Extracted data entries |
- - -

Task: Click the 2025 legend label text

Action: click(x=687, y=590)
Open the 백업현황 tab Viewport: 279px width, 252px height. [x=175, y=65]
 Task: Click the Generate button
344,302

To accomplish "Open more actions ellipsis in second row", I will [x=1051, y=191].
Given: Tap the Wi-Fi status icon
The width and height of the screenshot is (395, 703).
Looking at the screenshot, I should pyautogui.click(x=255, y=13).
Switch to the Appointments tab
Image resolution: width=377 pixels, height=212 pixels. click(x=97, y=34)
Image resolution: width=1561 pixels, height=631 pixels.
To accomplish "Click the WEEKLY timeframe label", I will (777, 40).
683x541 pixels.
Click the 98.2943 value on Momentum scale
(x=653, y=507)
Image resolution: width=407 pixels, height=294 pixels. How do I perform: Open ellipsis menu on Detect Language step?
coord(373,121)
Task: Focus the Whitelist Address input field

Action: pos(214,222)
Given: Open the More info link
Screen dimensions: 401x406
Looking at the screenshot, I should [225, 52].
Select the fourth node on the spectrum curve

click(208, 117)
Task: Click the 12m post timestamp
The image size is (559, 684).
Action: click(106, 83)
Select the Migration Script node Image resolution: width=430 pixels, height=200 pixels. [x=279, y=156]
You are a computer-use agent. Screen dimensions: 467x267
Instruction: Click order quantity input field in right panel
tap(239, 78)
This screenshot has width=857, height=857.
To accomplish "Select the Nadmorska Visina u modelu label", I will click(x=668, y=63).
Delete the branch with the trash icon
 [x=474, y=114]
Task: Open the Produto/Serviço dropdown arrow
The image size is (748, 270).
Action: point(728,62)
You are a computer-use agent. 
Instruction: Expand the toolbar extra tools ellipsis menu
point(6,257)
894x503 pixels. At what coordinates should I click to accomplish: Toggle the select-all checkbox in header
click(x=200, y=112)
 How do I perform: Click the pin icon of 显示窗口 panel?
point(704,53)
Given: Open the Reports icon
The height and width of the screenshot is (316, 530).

- - -

Exercise description | Render every line of the records above as a Markdown table with the columns Row and Line, numbering the rows in order and leaving out blank lines.

Answer to this problem |
| Row | Line |
|---|---|
| 1 | Task: Click the 2025 legend label text |
| 2 | Action: click(x=687, y=590) |
| 3 | Open the 백업현황 tab Viewport: 279px width, 252px height. [x=175, y=65] |
| 4 |  Task: Click the Generate button |
| 5 | 344,302 |
| 6 | To accomplish "Open more actions ellipsis in second row", I will [x=1051, y=191]. |
| 7 | Given: Tap the Wi-Fi status icon |
| 8 | The width and height of the screenshot is (395, 703). |
| 9 | Looking at the screenshot, I should pyautogui.click(x=255, y=13). |
| 10 | Switch to the Appointments tab |
| 11 | Image resolution: width=377 pixels, height=212 pixels. click(x=97, y=34) |
| 12 | Image resolution: width=1561 pixels, height=631 pixels. |
| 13 | To accomplish "Click the WEEKLY timeframe label", I will (777, 40). |
| 14 | 683x541 pixels. |
| 15 | Click the 98.2943 value on Momentum scale |
| 16 | (x=653, y=507) |
| 17 | Image resolution: width=407 pixels, height=294 pixels. How do I perform: Open ellipsis menu on Detect Language step? |
| 18 | coord(373,121) |
| 19 | Task: Focus the Whitelist Address input field |
| 20 | Action: pos(214,222) |
| 21 | Given: Open the More info link |
| 22 | Screen dimensions: 401x406 |
| 23 | Looking at the screenshot, I should [225, 52]. |
| 24 | Select the fourth node on the spectrum curve |
| 25 | click(208, 117) |
| 26 | Task: Click the 12m post timestamp |
| 27 | The image size is (559, 684). |
| 28 | Action: click(106, 83) |
| 29 | Select the Migration Script node Image resolution: width=430 pixels, height=200 pixels. [x=279, y=156] |
| 30 | You are a computer-use agent. Screen dimensions: 467x267 |
| 31 | Instruction: Click order quantity input field in right panel |
| 32 | tap(239, 78) |
| 33 | This screenshot has width=857, height=857. |
| 34 | To accomplish "Select the Nadmorska Visina u modelu label", I will click(x=668, y=63). |
| 35 | Delete the branch with the trash icon |
| 36 |  [x=474, y=114] |
| 37 | Task: Open the Produto/Serviço dropdown arrow |
| 38 | The image size is (748, 270). |
| 39 | Action: point(728,62) |
| 40 | You are a computer-use agent.  |
| 41 | Instruction: Expand the toolbar extra tools ellipsis menu |
| 42 | point(6,257) |
| 43 | 894x503 pixels. At what coordinates should I click to accomplish: Toggle the select-all checkbox in header |
| 44 | click(x=200, y=112) |
| 45 |  How do I perform: Click the pin icon of 显示窗口 panel? |
| 46 | point(704,53) |
| 47 | Given: Open the Reports icon |
| 48 | The height and width of the screenshot is (316, 530). |